2021-07-03 00:17:03 +05:00
parent c3e79b8b85
commit 58e7b1488b
3 changed files with 50 additions and 14 deletions
--- a/app/epub.py
+++ b/app/epub.py
@ -17,13 +17,11 @@ async def epub2html(file: SpooledTemporaryFile) -> str:
    """

    try:
-        tokens = await epub_to_tokens(file)
+        tokens, spine = await epub_to_tokens(file)
+        set_cover(tokens)
+
+        html_content = epub_tokens2html(spine, tokens)

-        print(tokens["metadata"])
-        ...
-        # TODO: join tokens to HTML
-        html_content = ""
-        ...
        return {**(tokens["metadata"]), "content": strip_whitespace(html_content)}

    except Exception as e:
@ -32,7 +30,9 @@ async def epub2html(file: SpooledTemporaryFile) -> str:
        )


-async def epub_to_tokens(file: SpooledTemporaryFile) -> Document_Tokens:
+async def epub_to_tokens(
+    file: SpooledTemporaryFile,
+) -> tuple[Document_Tokens, list[tuple[str, str]]]:

    """
    Passes file content to EbookLib library and parses epub tokens into dict of the following format:
@ -60,14 +60,14 @@ async def epub_to_tokens(file: SpooledTemporaryFile) -> Document_Tokens:
        # Iterating over Items

        for item in book.get_items():
+            item: epub.EpubItem

            item_type = item.get_type()
-            name = item.get_name()
-            content = item.get_content()

            if item_type == ebooklib.ITEM_DOCUMENT:
                # Adding book chapters to tokens list
-                tokens[name] = content
+                name = item.id
+                tokens[name] = item.get_body_content()

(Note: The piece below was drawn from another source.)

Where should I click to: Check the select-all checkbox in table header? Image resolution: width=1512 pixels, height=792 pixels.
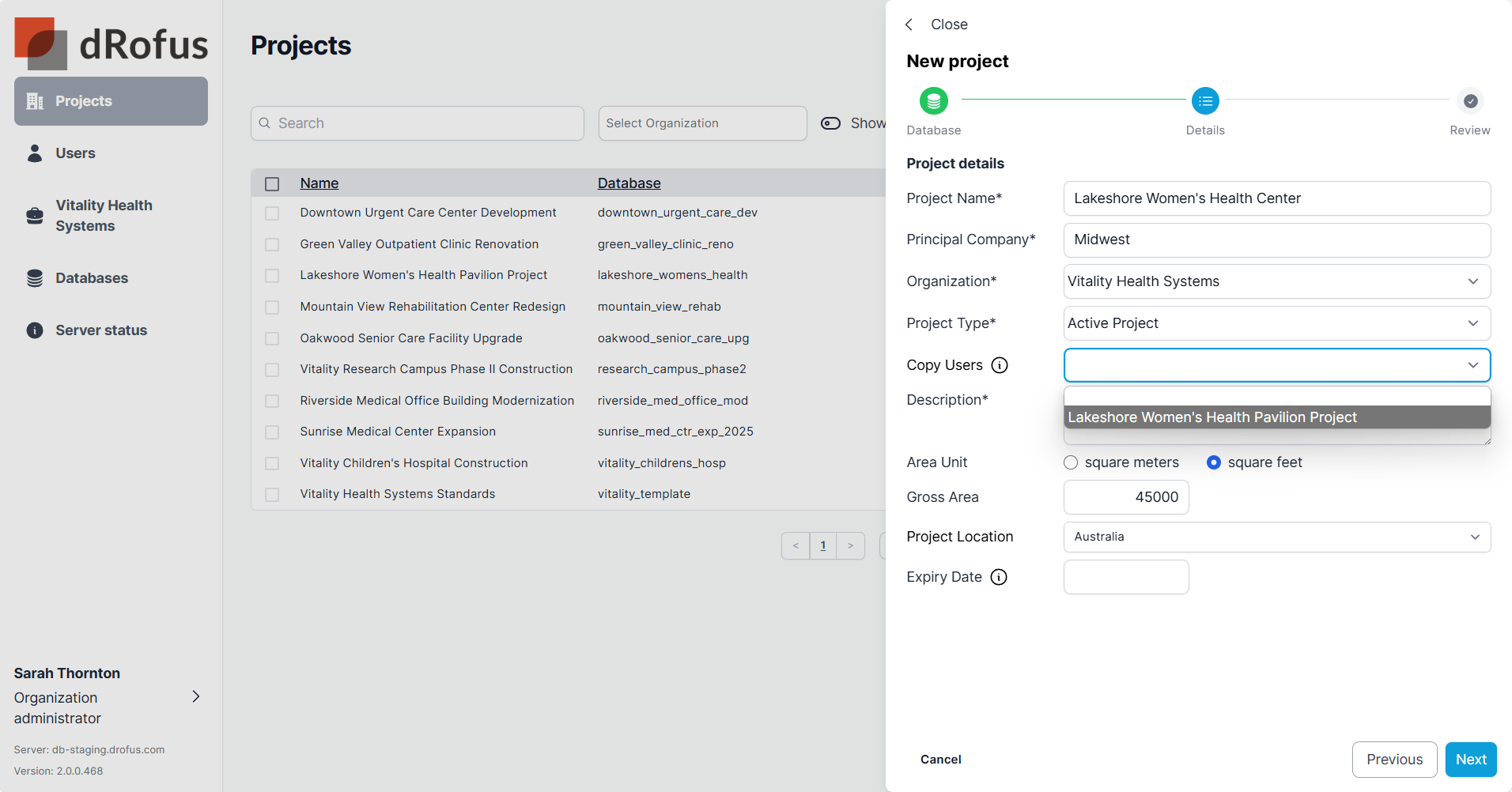tap(272, 184)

            elif item_type in (
                ebooklib.ITEM_COVER,
@ -77,6 +77,8 @@ async def epub_to_tokens(file: SpooledTemporaryFile) -> Document_Tokens:
                ebooklib.ITEM_VECTOR,
            ):
                # Adding assets to tokens list
+                name = item.get_name()
+                content = item.get_content()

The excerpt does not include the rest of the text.